I am working on upgrading the jobs for the new snapshots to use the HBase
1.2 jar, and this is causing a few problems. In particular, I am having
problems with what seems like new code, saying that the restoreDir and
rootDir are in different filesystems. This is the code:
if(!restoreDir.getFileSystem(conf).getUri().equals(rootDir.getFileSystem(conf).getUri()))
{
throw new IllegalArgumentException("Filesystems for restore directory
and HBase root directory should be the same");
} else
if(restoreDir.toUri().getPath().startsWith(rootDir.toUri().getPath()))
{
throw new IllegalArgumentException("Restore directory cannot be a sub
directory of HBase root directory. RootDir: " + rootDir + ", restoreDir: "
+ restoreDir);
And this is the exception:
Exception in thread "main" java.lang.IllegalArgumentException: Filesystems
for restore directory and HBase root directory should be the same
at
org.apache.hadoop.hbase.snapshot.RestoreSnapshotHelper.copySnapshotForScanner(RestoreSnapshotHelper.java:716)
at
org.apache.hadoop.hbase.mapreduce.TableSnapshotInputFormatImpl.setInput(TableSnapshotInputFormatImpl.java:403)
at
org.apache.hadoop.hbase.mapreduce.TableSnapshotInputFormat.setInput(TableSnapshotInputFormat.java:205)
at
org.apache.hadoop.hbase.mapreduce.TableMapReduceUtil.initTableSnapshotMapperJob(TableMapReduceUtil.java:365)

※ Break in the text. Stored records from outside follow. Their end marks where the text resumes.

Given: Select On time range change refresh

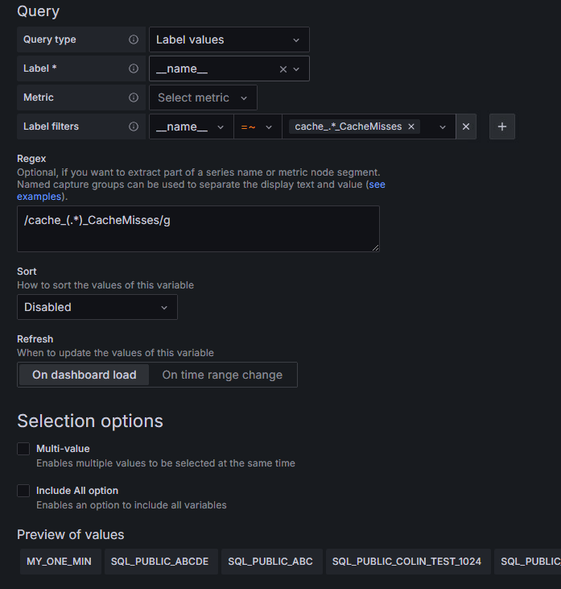Looking at the screenshot, I should click(x=222, y=375).
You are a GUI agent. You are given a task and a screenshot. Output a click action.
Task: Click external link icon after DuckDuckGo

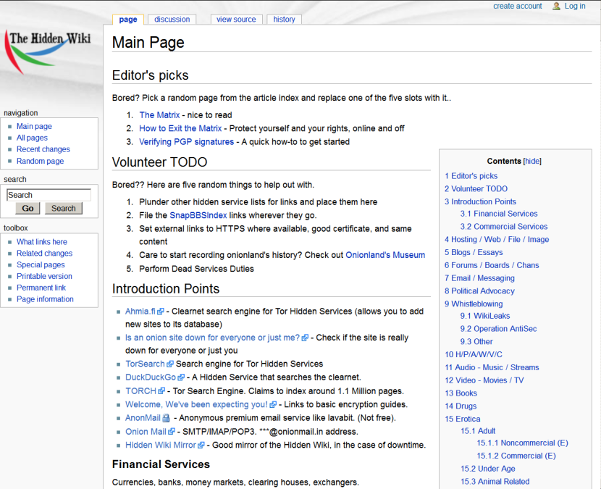pyautogui.click(x=181, y=377)
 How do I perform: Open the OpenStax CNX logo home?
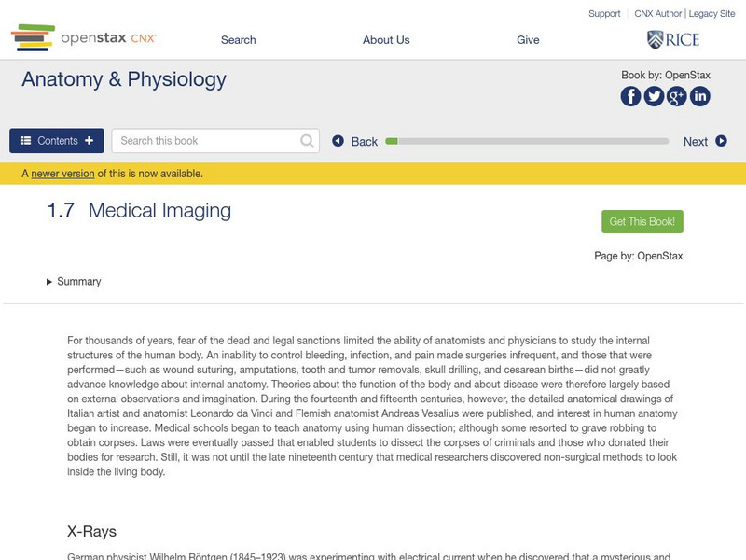point(84,38)
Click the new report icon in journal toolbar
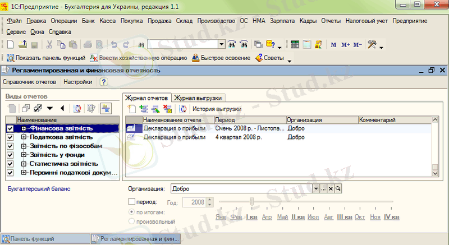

Our restoreDir is on the hadoop cluster in HDFS, and the rootDir is on s3,
so the first exception is thrown. I also tried setting the restoreDir to be
on s3, but that caused another exception.
Exception in thread "main" java.io.IOException:
java.util.concurrent.ExecutionException:
java.lang.IllegalArgumentException: Wrong FS: s3n://..., expected:
hdfs://...
We didn't see this problem at all in the old jobs that read HBase .94
snapshots with the 94 jar, where the restoreDir was on hdfs and the rootDir
was on s3. All of the paths have remained unchanged. I noticed that the
docs for the last argument changed slightly,
tableRootDir - The directory where the temp table will be created
<https://hbase.apache.org/0.94/apidocs/org/apache/hadoop/hbase/mapreduce/TableMapReduceUtil.html#initTableSnapshotMapperJob(java.lang.String,%20org.apache.hadoop.hbase.client.Scan,%20java.lang.Class,%20java.lang.Class,%20java.lang.Class,%20org.apache.hadoop.mapreduce.Job,%20boolean,%20org.apache.hadoop.fs.Path)>
to
tmpRestoreDir - a temporary directory to copy the snapshot files into.

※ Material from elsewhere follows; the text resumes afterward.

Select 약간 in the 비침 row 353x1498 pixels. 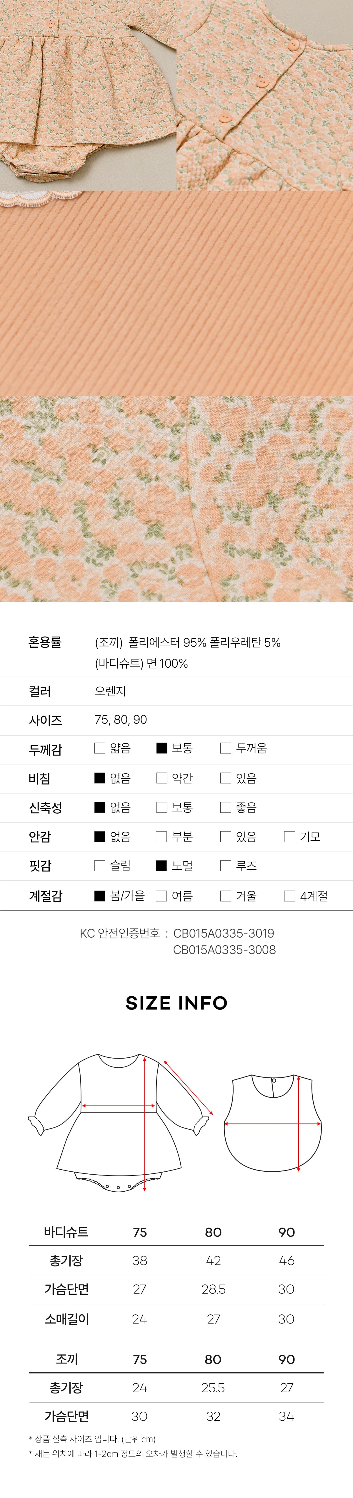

Current user should have write permissions to this directory, and this
should not be a subdirectory of rootdir. After the job is finished, restore
directory can be deleted.
<https://hbase.apache.org/1.2/apidocs/org/apache/hadoop/hbase/mapreduce/TableMapReduceUtil.html>
*What exactly has changed? The snapshots will continue to be stored in s3.
What can we do to make it so that they can be read by this method?*
Laura